Nuovo appuntamento con la rubrica Onomastichiamo! alla scoperta dei significati dei nomi e delle figure dei santi ai quali dobbiamo gli onomastici!

29 Dicembre

Questo è il giorno dedicato a Davide (Betlemme, 1040 a.C. ca – Gerusalemme, 970 a.C. ca) figlio di Iesse, è stato il secondo re d’Israele durante la prima metà del X secolo a.C. Le sue vicende, risalenti all’epoca ebraica, sono raccontate nel primo e nel secondo libro di Samuele, nel primo libro dei Re e nel primo libro delle Cronache. Valoroso guerriero, musicista e poeta, accreditato dalla tradizione quale autore di molti salmi, Davide viene descritto nella Bibbia come un personaggio dal carattere complesso, capace al contempo di grandi crudeltà e generosità, dotato di spregiudicatezza politica e umana ma al tempo stesso in grado di riconoscere i propri limiti ed errori. La vita di Davide è di particolare importanza nelle tre religioni abramitiche, l’ebraismo, il cristianesimo e l’islam. Nell’ebraismo, Davide, della tribù di Giuda, è il re di Israele e da lui discenderà il Messia.
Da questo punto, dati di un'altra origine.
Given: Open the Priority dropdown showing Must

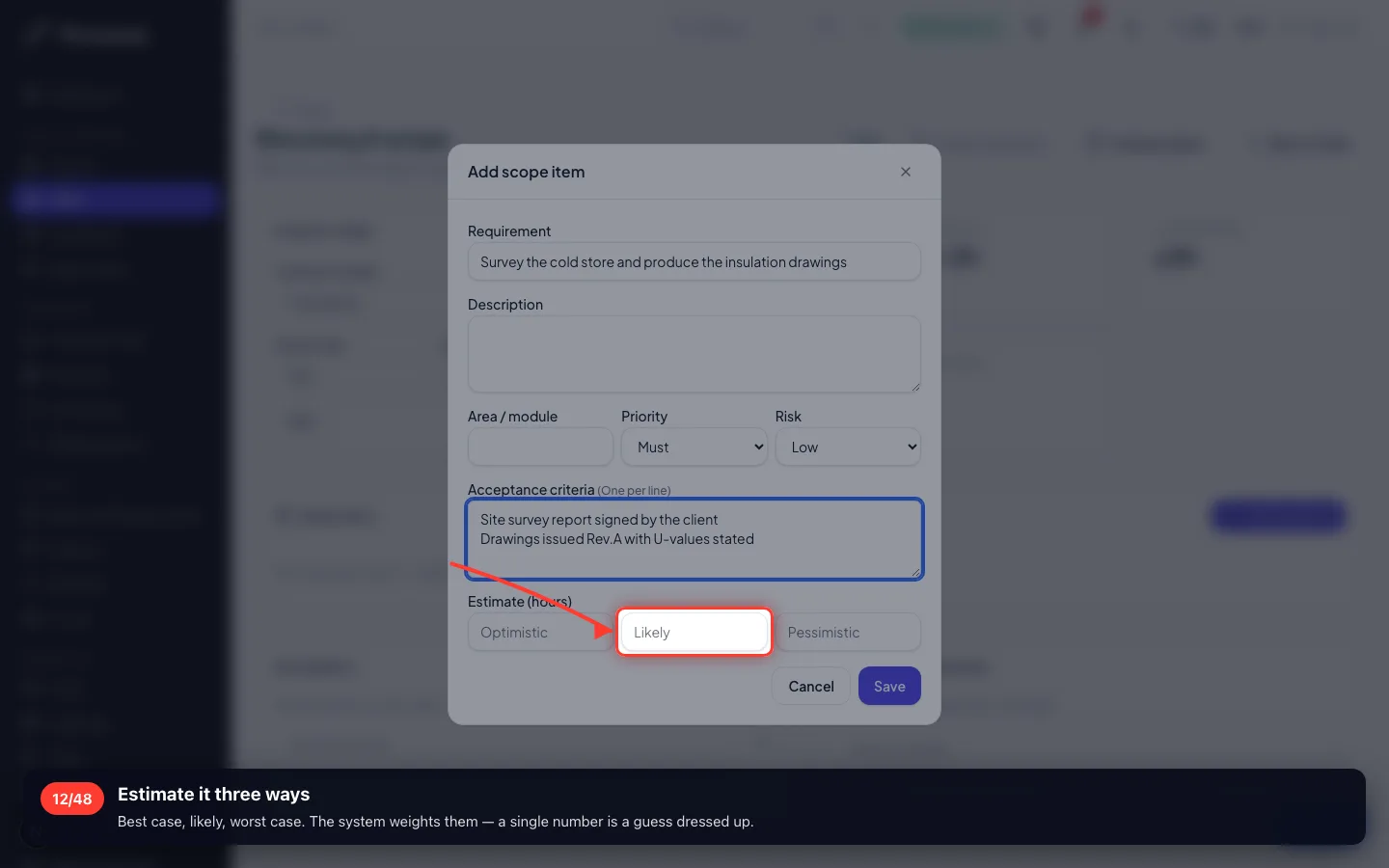Looking at the screenshot, I should point(694,447).
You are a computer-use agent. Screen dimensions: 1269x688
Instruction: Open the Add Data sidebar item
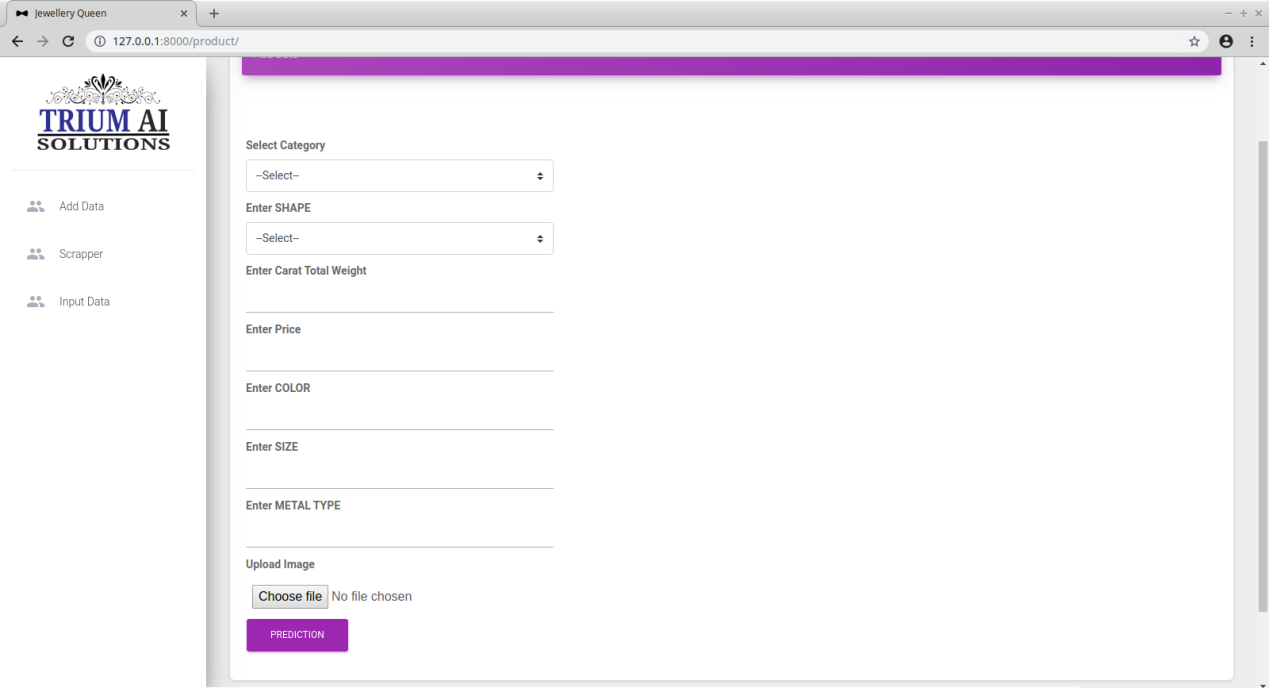coord(81,206)
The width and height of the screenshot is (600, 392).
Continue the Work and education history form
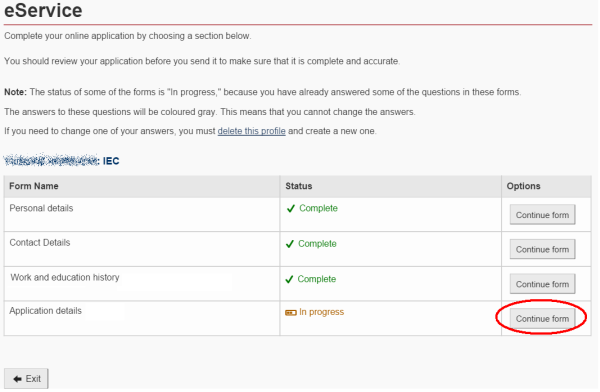click(542, 284)
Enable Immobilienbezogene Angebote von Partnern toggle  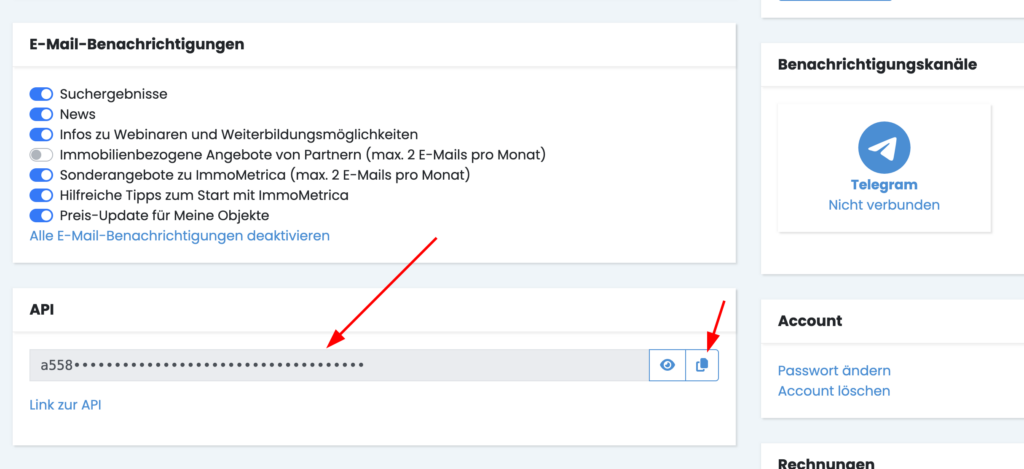click(41, 155)
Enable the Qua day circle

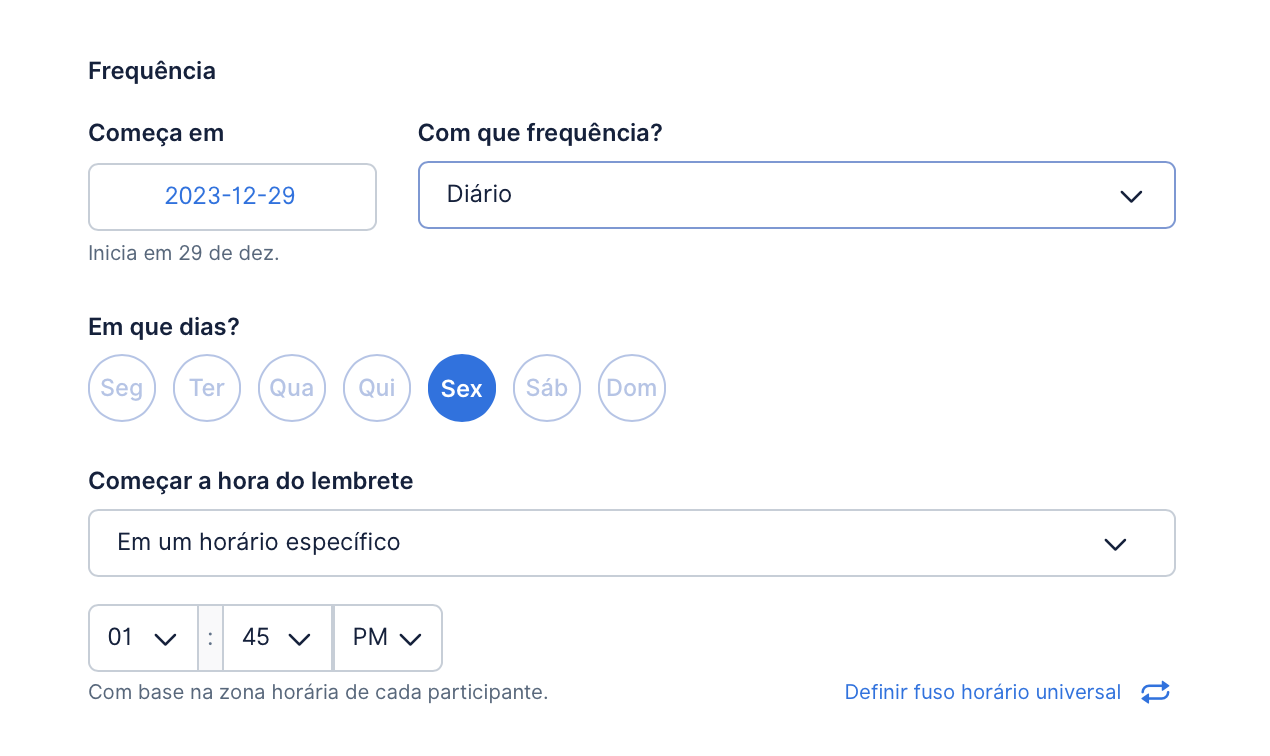[x=292, y=388]
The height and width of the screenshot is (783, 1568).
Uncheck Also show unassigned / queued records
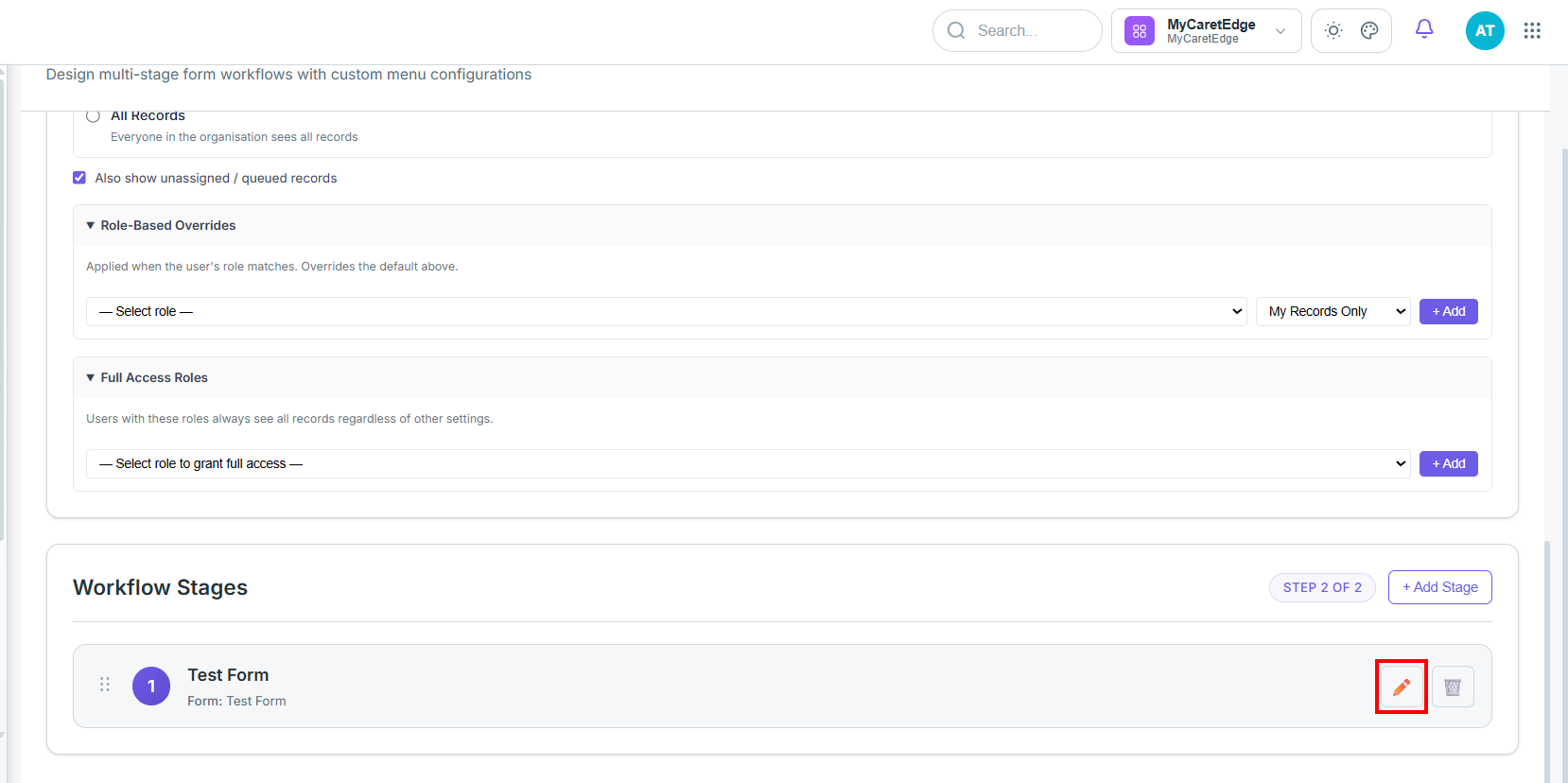pos(79,178)
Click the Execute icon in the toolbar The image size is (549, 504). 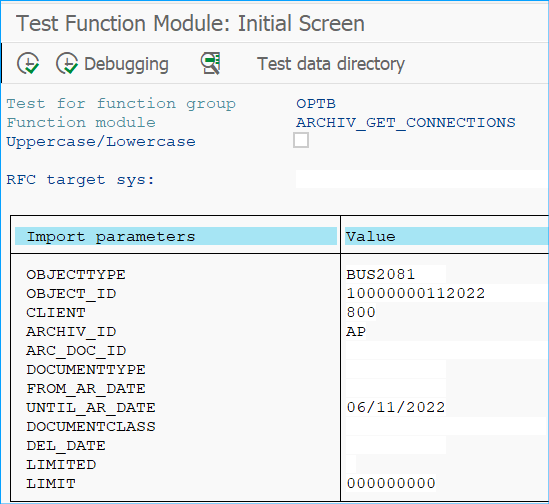point(28,63)
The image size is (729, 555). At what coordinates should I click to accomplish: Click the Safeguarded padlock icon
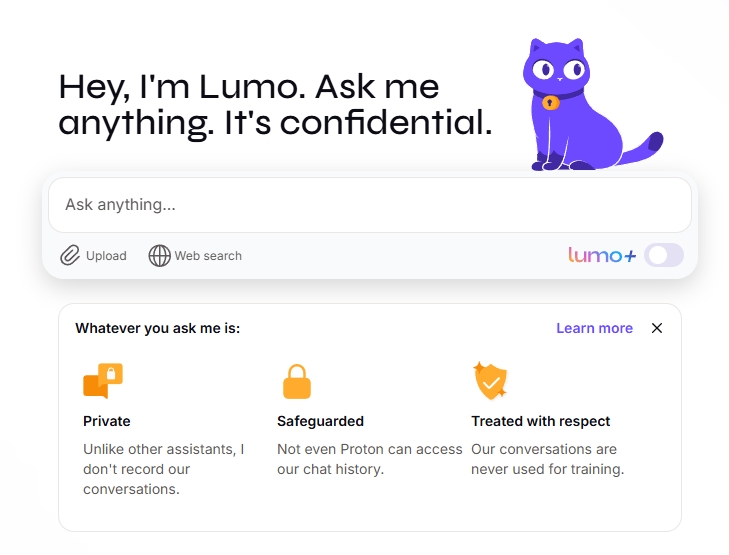(x=297, y=381)
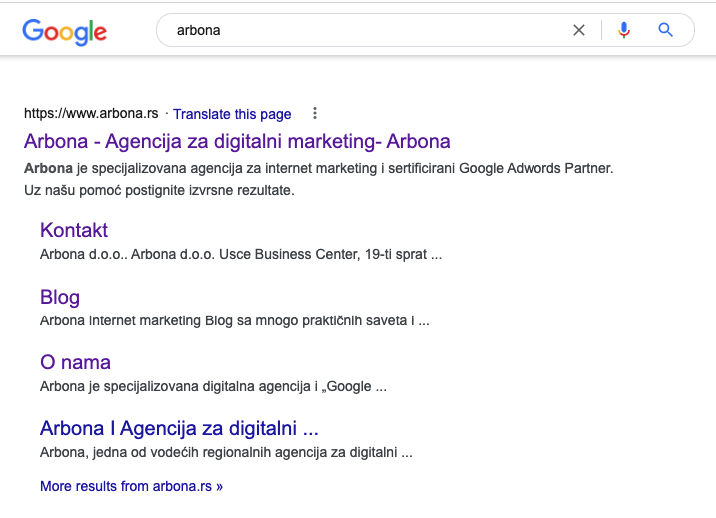The width and height of the screenshot is (716, 518).
Task: Click the main result description paragraph
Action: (319, 179)
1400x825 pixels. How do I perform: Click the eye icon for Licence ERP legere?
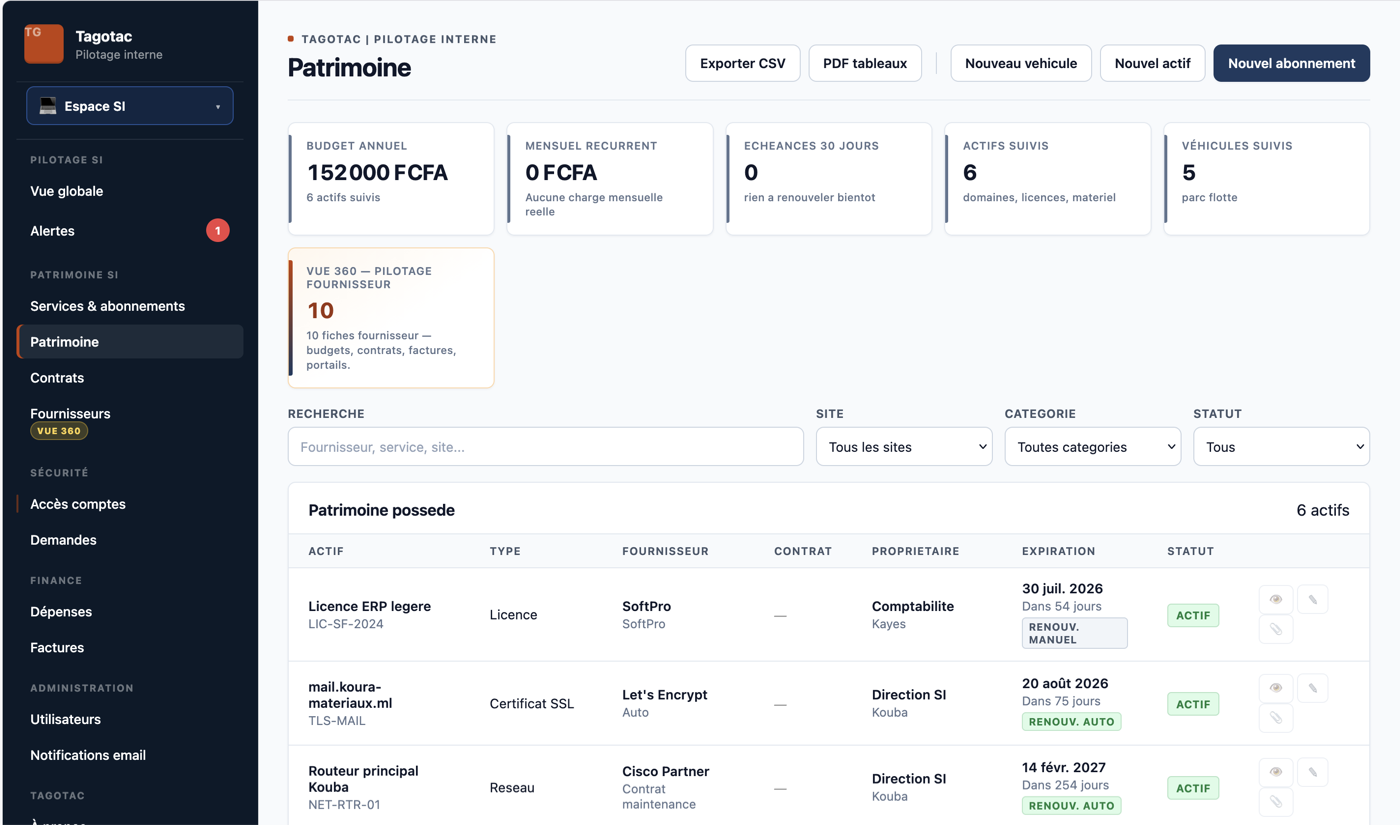point(1276,600)
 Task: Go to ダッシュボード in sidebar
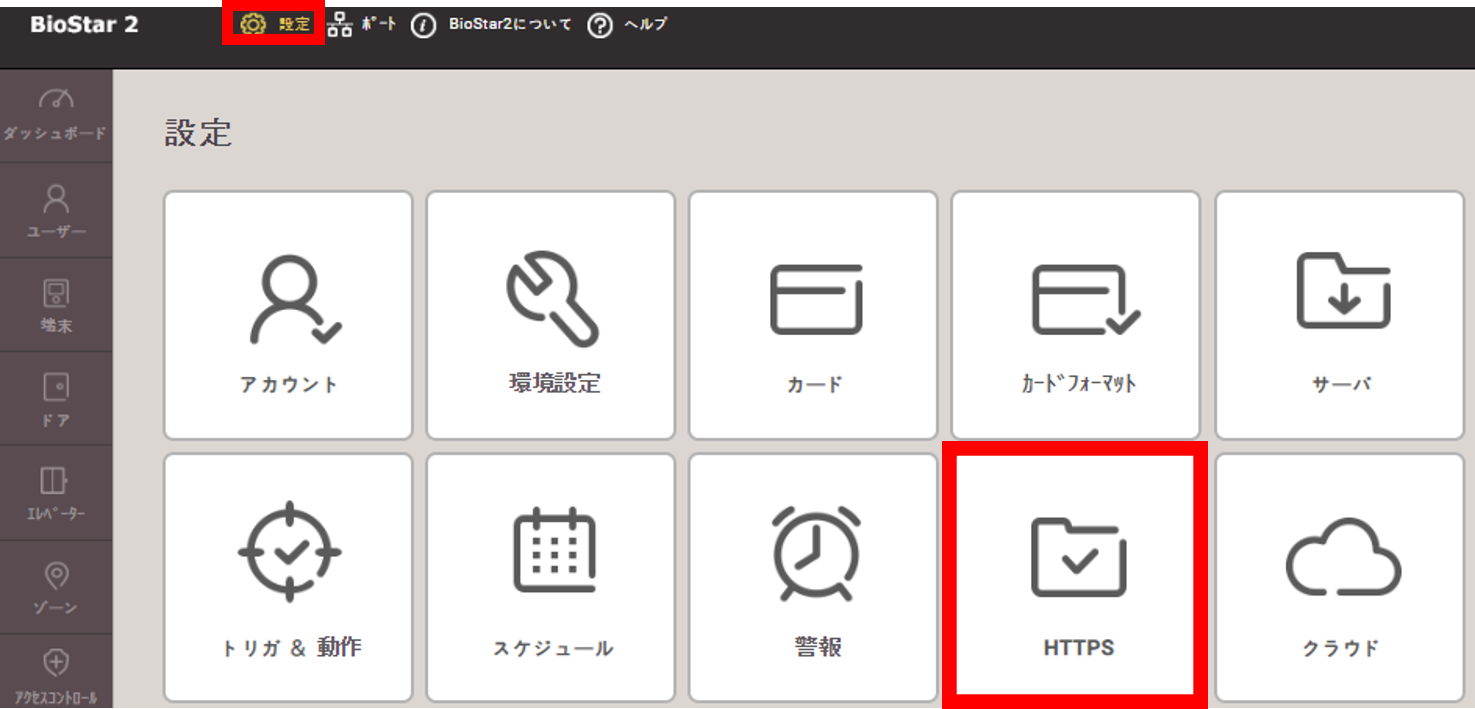pyautogui.click(x=55, y=115)
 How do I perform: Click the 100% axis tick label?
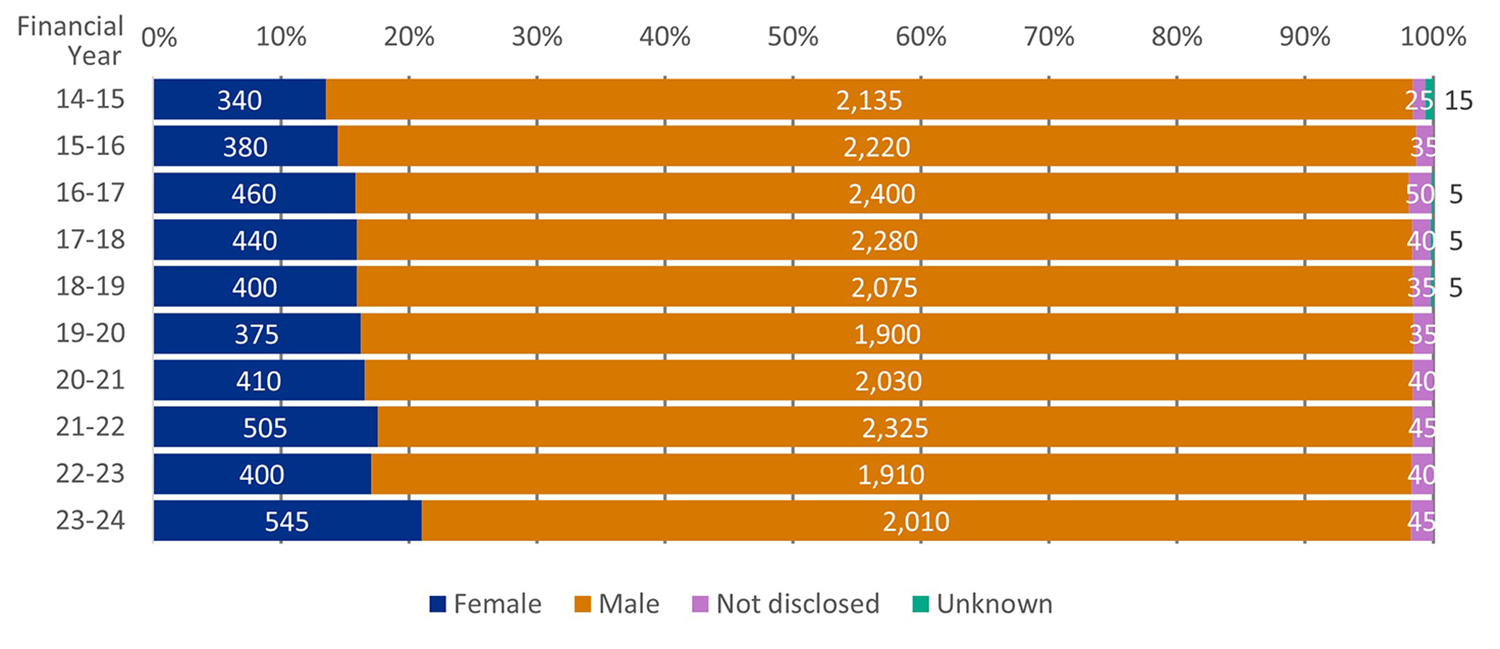[1433, 37]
Nel cristianesimo, da Davide discende Giuseppe, padre putativo di Gesù. Nell’islam, Davide è considerato un profeta.
Il nome Davide deriva dall’ebraico Diwidh, e significa “amato, diletto”.

30 Dicembre

Questo è il giorno dedicato a Sant’ Eugenio di Milano (VIII secolo – Milano, VIII secolo). Non abbiamo quasi nessuna notizia certa su di lui: a lui veniva attribuito il merito di aver difeso, durante un concilio a Roma, il Rito ambrosiano, contro i tentativi di abolirlo fatti da papa Adriano I e dallo stesso Carlo Magno.
Il nome Eugenio deriva dal greco Eygènios che significa “di buona razza, nobile, signorile”.

31 Dicembre

Questo è il giorno dedicato a Silvestro I (… – Roma, 31 dicembre 335). Dopo la morte di papa Milziade, Silvestro fu consacrato vescovo di Roma e quindi papa; occupò tale posizione per ventun anni. Il suo pontificato coincise con il lungo impero di Costantino I, il primo imperatore romano di religione cristiana. La posizione pubblica della Chiesa affrontò un cambiamento epocale: il passaggio dalla Roma pagana alla Roma cristiana. L’incidenza politica di Silvestro fu debolissima, complice anche, di contro, la vastissima popolarità e l’altissima personalità di Costantino. Fu l’imperatore a gestire, di fatto, il potere e le attività della Chiesa per tutto l’arco della vita di Silvestro e oltre. Silvestro promosse la costruzione delle grandi basiliche di Roma, e Costantino ne fece le “sue” opere. Secondo il Liber Pontificalis, infatti, su suggerimento del papa l’imperatore fondò la basilica di San Pietro sul Colle Vaticano, sopra un preesistente tempio dedicato ad Apollo, tumulandovi, in un sarcofago di bronzo, il corpo dell’apostolo Pietro. Sempre su ispirazione del papa sorsero la basilica ed il battistero del Laterano vicino al palazzo appena donato, la basilica del Sessorium (basilica di Santa Croce in Gerusalemme), la basilica di San Paolo fuori le mura sulla Via Ostiense, e molte chiese cimiteriali sulle tombe di martiri, in particolare quella sulla Via Salaria, presso le catacombe di Priscilla, le cui rovine sono tornate alla luce verso la fine dell’Ottocento.
Il nome Silvestro deriva dal latino Silvester, tratto da Silva, usato anche nella forma Salvestro significa “che vive nei boschi”.

1 Gennaio

Questo è il giorno dedicato a Maria, la madre di Gesù. È venerata come “Santissima Madre di Dio” dai cattolici e dagli ortodossi; la sua santità è comunque riconosciuta dalla Comunione anglicana e anche da confessioni protestanti come quella luterana. È usato anche il titolo di Madonna. Le è dedicata una sura nel Corano ed anche per l’Islam la sua maternità è misteriosa.